▶ DATA EXTRACTS:

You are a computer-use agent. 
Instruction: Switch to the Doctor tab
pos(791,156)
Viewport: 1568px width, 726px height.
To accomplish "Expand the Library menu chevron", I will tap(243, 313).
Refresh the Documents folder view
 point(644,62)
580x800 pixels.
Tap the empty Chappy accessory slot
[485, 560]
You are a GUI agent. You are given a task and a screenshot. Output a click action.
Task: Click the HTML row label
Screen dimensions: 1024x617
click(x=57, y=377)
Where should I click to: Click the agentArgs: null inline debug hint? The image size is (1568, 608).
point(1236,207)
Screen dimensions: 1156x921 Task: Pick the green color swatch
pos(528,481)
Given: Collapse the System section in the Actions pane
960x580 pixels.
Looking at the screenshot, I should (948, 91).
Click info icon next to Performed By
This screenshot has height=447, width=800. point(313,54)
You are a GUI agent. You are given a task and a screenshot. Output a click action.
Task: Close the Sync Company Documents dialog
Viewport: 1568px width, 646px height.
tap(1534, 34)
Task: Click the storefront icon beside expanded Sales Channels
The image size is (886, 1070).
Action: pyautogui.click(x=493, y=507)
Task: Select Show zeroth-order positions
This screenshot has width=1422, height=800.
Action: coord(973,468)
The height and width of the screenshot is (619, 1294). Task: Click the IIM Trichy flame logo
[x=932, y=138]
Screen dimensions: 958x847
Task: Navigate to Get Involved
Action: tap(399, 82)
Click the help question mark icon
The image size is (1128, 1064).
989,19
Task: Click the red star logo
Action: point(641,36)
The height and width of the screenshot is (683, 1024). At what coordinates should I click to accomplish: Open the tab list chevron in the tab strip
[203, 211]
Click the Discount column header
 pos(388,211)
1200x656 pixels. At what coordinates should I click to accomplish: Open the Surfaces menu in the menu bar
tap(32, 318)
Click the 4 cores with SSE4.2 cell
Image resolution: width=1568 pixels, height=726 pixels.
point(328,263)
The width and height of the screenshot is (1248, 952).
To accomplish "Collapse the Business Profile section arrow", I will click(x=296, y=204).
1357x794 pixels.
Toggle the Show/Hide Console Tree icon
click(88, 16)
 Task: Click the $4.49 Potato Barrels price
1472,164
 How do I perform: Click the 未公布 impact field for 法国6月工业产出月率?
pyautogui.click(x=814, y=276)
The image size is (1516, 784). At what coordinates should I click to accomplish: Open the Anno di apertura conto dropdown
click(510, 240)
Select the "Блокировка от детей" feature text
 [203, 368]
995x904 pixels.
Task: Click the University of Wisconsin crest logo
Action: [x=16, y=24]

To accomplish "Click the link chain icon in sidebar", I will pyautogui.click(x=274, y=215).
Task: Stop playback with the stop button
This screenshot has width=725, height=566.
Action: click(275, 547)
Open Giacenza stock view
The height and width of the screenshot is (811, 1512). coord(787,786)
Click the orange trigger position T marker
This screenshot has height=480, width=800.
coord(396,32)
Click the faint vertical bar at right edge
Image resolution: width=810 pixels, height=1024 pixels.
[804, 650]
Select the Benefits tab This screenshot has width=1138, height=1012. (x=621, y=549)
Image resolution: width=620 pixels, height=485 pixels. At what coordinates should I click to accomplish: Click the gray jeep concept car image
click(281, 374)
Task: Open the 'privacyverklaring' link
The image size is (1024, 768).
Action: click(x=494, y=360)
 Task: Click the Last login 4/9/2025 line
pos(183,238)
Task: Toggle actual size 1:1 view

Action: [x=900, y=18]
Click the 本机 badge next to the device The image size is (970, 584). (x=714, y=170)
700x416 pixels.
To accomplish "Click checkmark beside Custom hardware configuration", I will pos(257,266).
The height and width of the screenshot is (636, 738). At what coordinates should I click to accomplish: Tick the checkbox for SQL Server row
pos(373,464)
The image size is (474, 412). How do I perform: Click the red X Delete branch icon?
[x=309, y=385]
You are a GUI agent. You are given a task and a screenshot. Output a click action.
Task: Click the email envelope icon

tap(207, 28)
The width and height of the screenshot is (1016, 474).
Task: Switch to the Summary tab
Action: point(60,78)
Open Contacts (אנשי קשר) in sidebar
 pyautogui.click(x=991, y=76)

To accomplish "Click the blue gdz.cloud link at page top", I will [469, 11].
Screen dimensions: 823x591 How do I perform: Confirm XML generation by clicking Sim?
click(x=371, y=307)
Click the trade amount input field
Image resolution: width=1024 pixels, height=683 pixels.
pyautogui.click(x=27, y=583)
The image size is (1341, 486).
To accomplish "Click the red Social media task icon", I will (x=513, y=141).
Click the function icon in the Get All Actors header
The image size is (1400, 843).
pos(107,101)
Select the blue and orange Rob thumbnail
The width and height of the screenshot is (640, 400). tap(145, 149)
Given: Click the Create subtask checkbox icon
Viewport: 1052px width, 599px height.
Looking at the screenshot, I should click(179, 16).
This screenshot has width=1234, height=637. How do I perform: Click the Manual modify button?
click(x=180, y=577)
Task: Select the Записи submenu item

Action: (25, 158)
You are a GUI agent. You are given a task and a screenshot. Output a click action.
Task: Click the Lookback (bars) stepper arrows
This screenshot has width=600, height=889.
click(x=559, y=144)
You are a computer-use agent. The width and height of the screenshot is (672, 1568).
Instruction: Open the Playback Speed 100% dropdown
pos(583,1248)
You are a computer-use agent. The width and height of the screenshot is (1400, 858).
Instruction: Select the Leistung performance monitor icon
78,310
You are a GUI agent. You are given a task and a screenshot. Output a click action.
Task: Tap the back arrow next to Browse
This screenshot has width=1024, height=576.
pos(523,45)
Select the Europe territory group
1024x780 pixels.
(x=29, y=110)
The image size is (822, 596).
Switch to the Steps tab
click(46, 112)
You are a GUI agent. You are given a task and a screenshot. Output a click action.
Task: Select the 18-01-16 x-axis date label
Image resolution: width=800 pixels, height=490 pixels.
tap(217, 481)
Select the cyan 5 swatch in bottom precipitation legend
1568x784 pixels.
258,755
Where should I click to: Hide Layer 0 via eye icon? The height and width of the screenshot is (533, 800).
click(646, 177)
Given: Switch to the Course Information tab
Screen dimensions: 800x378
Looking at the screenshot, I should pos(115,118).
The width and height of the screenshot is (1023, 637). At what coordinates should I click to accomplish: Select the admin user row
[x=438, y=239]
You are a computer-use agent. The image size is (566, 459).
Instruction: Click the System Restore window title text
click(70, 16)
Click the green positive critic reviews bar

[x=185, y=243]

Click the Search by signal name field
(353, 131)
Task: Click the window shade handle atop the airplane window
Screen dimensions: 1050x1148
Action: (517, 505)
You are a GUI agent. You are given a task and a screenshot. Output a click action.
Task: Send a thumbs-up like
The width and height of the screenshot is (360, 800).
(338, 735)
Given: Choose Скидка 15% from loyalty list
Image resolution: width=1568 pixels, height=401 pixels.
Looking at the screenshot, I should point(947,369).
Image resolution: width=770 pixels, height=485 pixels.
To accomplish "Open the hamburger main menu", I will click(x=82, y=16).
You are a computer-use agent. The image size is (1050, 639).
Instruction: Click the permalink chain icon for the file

▶ EXERCISE GOAL: Report how many lines of the entries hold the word "section". Nothing else is needed.

▶ ANSWER AREA: 2